The British came to dominate Egypt in 1879 when they, along with the French, imposed financial controls to ensure that foreign bond-holders would be repaid by a bankrupt government. (Shades of the International Monetary Fund!) The British occupied the country on their own in 1882 after a nationalist revolt. But they refrained from formally annexing it, which would only have stirred up nationalist sentiment.

The Ottoman rulers, styled as khedives, were kept in office while Cromer pulled the strings from behind the scenes. This became known as the “veiled protectorate,” and it essentially continued even after Egypt was granted full independence and proclaimed a constitutional monarchy in 1922. The system worked until 1952, when a group of army officers led by Col. Gamal Abdel Nasser deposed the king and seized power for themselves. The Nasserite coup showed that the British approach had run its course, but it had allowed Britain to dominate the biggest nation in the Middle East for more than 70 years. It wasn’t a bad deal for Egypt, either, which enjoyed more freedom and better government than it received from Nasser and his dictatorial successors.

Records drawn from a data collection

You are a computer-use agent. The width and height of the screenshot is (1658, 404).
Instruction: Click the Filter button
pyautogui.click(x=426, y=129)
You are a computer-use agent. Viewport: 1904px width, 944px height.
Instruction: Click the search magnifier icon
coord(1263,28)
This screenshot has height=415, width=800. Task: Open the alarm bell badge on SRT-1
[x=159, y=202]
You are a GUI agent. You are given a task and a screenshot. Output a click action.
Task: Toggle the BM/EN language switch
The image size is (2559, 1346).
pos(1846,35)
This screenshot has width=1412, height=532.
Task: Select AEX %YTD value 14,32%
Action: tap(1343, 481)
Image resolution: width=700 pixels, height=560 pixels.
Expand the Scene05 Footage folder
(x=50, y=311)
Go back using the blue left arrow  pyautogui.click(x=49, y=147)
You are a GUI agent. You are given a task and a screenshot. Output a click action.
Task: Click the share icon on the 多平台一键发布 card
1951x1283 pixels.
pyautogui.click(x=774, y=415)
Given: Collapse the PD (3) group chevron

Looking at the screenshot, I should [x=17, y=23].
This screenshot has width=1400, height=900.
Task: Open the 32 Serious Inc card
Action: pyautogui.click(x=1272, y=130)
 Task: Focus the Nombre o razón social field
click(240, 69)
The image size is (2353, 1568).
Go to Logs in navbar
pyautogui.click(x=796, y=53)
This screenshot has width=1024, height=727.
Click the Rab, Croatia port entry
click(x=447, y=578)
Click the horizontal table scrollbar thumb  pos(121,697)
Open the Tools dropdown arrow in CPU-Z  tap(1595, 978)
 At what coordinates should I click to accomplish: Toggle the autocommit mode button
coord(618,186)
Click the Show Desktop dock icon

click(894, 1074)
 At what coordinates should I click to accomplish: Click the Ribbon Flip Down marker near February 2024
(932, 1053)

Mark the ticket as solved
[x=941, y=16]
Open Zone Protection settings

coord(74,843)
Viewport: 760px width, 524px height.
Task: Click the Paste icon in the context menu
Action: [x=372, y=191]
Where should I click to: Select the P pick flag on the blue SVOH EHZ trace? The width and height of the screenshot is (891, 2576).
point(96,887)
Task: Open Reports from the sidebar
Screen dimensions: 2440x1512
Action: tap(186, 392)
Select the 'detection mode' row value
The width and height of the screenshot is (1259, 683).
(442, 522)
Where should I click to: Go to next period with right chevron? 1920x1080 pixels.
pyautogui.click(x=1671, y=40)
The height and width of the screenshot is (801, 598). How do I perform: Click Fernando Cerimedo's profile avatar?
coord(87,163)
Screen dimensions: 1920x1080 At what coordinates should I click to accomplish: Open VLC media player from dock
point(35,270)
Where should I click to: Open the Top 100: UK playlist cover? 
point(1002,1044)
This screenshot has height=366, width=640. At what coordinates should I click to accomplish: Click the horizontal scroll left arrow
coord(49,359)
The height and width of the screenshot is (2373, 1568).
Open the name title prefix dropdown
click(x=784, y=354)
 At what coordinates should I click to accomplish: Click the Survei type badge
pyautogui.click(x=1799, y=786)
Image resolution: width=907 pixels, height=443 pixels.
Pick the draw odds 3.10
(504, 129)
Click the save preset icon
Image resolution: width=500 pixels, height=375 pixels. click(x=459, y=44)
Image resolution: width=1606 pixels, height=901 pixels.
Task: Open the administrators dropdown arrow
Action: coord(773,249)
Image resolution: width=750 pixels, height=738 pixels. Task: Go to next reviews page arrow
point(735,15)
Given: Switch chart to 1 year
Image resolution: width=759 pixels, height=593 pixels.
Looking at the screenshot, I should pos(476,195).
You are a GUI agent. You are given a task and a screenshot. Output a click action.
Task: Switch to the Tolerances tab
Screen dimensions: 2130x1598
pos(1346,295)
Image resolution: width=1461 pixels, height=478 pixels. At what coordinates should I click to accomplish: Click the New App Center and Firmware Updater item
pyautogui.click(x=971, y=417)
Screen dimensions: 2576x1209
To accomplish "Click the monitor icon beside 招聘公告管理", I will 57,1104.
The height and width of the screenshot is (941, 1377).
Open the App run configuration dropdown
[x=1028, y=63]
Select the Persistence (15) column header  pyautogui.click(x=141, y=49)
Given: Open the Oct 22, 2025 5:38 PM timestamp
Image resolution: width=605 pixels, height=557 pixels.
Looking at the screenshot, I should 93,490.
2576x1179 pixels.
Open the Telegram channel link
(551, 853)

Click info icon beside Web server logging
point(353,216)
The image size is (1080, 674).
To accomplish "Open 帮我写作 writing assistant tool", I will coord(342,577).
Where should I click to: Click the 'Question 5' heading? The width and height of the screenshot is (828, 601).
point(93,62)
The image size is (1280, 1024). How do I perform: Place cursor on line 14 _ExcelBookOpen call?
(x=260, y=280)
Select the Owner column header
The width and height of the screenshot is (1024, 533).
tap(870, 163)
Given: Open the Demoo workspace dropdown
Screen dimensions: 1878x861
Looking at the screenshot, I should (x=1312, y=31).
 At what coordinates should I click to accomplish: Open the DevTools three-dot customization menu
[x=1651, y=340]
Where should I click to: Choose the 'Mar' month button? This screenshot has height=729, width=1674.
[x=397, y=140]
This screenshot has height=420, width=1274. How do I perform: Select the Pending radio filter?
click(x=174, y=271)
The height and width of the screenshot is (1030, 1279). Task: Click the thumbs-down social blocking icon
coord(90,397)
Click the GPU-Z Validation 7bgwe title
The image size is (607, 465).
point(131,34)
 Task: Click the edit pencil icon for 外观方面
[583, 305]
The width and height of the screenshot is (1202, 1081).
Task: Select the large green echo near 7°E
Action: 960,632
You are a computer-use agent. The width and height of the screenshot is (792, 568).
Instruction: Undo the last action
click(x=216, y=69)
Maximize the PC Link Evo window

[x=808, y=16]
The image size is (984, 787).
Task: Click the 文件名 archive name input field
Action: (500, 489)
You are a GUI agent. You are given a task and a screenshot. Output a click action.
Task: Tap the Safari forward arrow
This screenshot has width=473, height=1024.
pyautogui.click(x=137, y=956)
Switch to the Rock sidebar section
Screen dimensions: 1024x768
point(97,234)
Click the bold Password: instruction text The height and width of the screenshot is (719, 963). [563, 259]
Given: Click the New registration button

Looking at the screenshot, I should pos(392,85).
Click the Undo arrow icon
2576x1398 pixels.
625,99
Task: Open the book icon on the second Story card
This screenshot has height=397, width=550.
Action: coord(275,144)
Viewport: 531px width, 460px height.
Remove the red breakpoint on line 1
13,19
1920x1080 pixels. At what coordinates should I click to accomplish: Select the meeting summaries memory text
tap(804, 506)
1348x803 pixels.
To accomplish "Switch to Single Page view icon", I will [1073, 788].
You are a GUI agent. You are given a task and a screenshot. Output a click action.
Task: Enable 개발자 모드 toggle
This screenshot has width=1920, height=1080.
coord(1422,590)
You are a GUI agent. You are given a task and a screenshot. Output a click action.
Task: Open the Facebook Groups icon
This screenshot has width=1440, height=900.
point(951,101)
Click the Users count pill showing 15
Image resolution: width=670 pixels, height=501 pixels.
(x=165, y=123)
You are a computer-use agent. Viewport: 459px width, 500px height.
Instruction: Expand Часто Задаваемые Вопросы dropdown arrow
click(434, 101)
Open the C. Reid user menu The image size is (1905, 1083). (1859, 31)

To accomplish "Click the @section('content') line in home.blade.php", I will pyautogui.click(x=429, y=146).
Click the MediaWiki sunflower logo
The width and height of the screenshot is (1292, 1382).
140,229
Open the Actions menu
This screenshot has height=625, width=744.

### Instructions for the task
Pick up the passage on British control of Egypt after its final sentence and continue it. None of the records is required.

### Answer
The U.S. today doesn’t need the same level of control in Iraq that the British had in Egypt, and it needs to be much more serious about promoting democracy than the British were. Formal empire isn’t our destiny. But, while fostering self-rule, the U.S. must also ensure that Iraq will not dissolve into civil war or become a haven for terrorists or weapons proliferators. This will require a long-term U.S. presence -- a presence that will be much more palatable to Iraqis now that the U.S. has moved to its own form of a “veiled protectorate,” with an Iraqi president and prime minister playing highly visible roles and the new U.S. envoy, John Negroponte, fading into the background.

The only wonder is that it took so long. In Afghanistan, the U.S. wisely settled on the indirect approach from the start with the appointment of Hamid Karzai as president. U.S. Ambassador Zalmay Khalilzad exercises a lot of influence, but he does so quietly, without generating the backlash that would occur if he proclaimed himself the administrator of Afghanistan.

Another successful model of modern-day imperialism can be found in Bosnia and Kosovo, which the U.S. and its allies run through an international protectorate similar to the one that Britain and France imposed on Egypt in 1879. The blessing of the United Nations confers welcome legitimacy.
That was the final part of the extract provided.